This documentation is for an unreleased version of Apache Flink. We recommend you use the latest stable version.
查询 #
TableEnvironment 的 sqlQuery() 方法可以执行 SELECT 和 VALUES 语句。 这个方法把 SELECT 语句(或 VALUES 语句)的结果作为一个 Table 返回。 Table可以用在后续 SQL 和 Table API 查询中,可以转换为 DataStream, 或者 写入到TableSink。 SQL 和 Table API 查询可以无缝混合,并进行整体优化并转换为单个程序。

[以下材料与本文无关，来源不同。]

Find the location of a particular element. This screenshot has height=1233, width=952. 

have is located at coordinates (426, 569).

为了在SQL查询中访问表,它必须注册在 TableEnvironment。 表使用下列方式注册:TableSource, Table,CREATE TABLE 语句,DataStream。 也可以通过在 TableEnvironment 中注册 Catalog 来指定数据源的位置。

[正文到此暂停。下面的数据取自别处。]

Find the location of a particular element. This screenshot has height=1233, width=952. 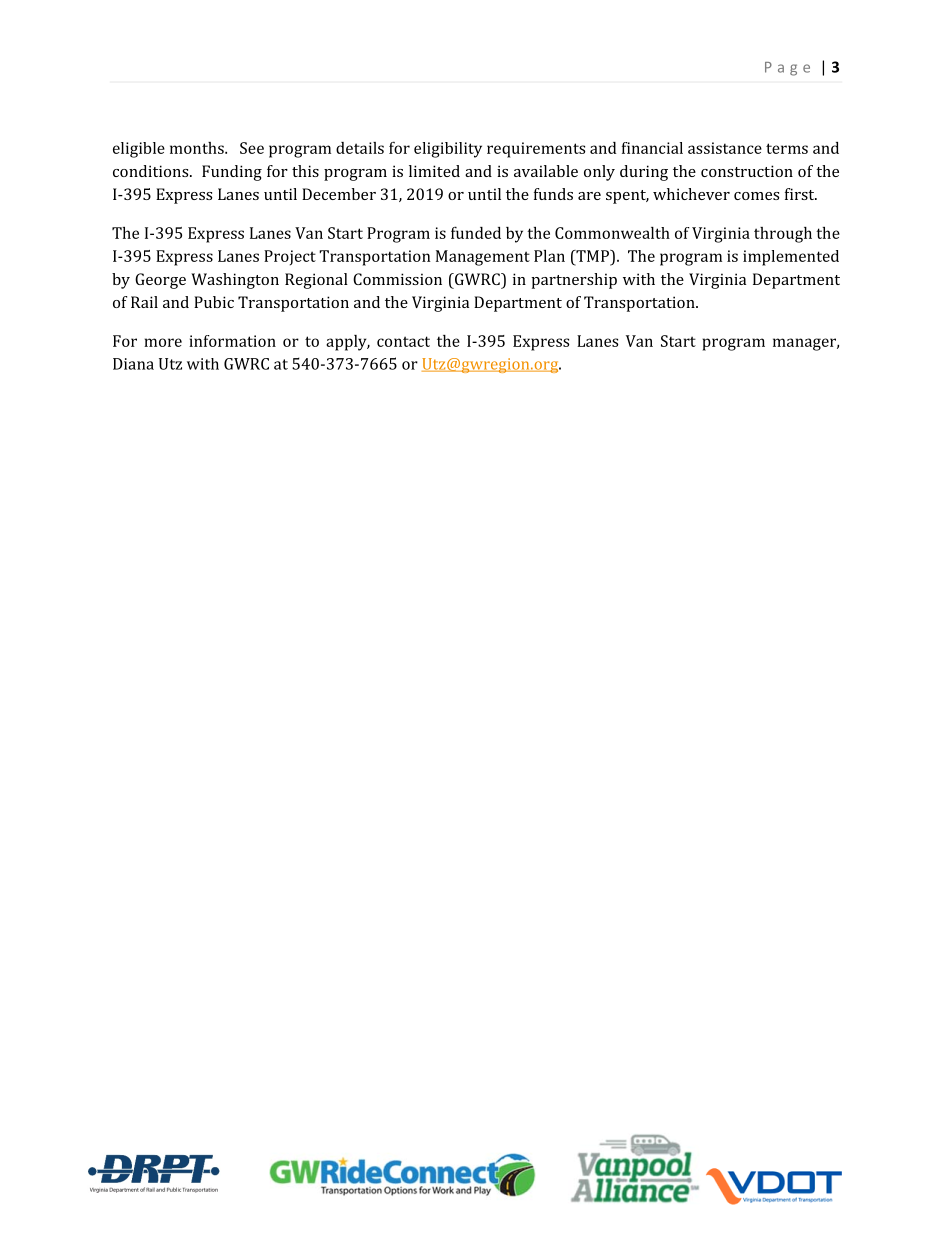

为了方便起见,Table.toString() 自动在 TableEnvironment 中注册一个名称唯一的表,并返回表名。 所以Table对象可以直接内嵌入 SQL 中查询使用,如下示例所示。
注意: 查询如果包含不支持的 SQL 特性,会抛出TableException异常。 下面的章节中列出了批处理和流处理上支持的 SQL 特性。
指定查询 #
下面的示例演示如何在一个注册的表和内联(inlined)的表上指定SQL查询。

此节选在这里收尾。